HOW TO COMPLETE THIS TASK:
Answer these questions from the stock market text below.
1. How much did NextEra shares fall in Thursday trading?
2. What kind of company is Rollins?
3. How many of the five companies had bad news to report that day?

EXTRACTED TEXT:
......

What happened

NextEra Energy (NEE 0.51%). Ecolab (ECL -0.45%). Rollins Inc (ROL 3.27%). Roper Tech (ROP 0.45%)Grupo Aeroportuario del Pacifico, S.A.B. de C.V. (PAC 2.17%). (Deep breath.)

What do an electric utility (NextEra), a water treatment company (Ecolab), a termite control company (Rollins), a maker of management and information solutions software (Roper), and a Mexican airport operator (Pacifico) have in common? One correct answer might be "not a whole heck of a lot."

Another correct answer: They all fell victim to Thursday's stock market crash. NextEra shares fell 13.4% in Thursday trading, Ecolab 11.5%, Rollins 10.5%, Roper 10%, and Grupo Aeroportuario del Pacifico, S.A.B. de C.V. 16.5%.

Red stock arrow climbing down five sequentially smaller stacks of money

Image source: Getty Images.

So what

Another thing these five companies have in common: Not a single one of them had any bad news to report today. No bad earnings reports, no analyst downgrades, not so much as a negative revision to some analyst's price target -- and certainly nothing to justify stock value declines of 10% and more.

Instead, all five companies simply shared the misfortune of being publicly traded stocks on a day when the market melted down.

......

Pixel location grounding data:
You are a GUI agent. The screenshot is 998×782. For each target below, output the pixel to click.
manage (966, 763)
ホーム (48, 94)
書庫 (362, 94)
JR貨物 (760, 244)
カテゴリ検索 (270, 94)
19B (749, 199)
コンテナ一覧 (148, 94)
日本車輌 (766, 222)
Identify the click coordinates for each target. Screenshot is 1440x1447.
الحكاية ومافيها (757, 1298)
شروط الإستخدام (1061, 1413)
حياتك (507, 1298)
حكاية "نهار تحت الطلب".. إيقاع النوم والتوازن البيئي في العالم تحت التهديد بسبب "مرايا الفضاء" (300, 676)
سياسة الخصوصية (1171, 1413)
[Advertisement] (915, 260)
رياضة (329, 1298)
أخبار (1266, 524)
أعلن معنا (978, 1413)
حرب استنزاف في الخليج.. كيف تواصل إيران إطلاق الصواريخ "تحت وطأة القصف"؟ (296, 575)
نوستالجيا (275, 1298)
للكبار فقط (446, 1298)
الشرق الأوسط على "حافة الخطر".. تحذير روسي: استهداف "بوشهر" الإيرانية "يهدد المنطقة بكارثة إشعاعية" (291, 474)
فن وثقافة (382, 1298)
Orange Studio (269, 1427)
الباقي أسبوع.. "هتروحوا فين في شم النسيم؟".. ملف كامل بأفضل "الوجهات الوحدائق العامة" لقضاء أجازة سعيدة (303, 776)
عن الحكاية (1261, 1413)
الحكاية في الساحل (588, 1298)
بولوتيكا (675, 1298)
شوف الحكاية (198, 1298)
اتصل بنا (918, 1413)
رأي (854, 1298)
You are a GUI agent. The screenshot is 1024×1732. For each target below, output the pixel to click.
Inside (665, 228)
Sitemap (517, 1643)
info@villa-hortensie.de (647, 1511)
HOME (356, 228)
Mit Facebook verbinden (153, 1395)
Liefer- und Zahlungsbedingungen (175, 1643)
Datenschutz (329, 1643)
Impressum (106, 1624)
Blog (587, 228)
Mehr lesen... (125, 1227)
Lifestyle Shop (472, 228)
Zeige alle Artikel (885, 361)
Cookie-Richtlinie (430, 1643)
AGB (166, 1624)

......

RESULT FOR THIS TASK:
1. 13.4%
2. A termite control company
3. None of them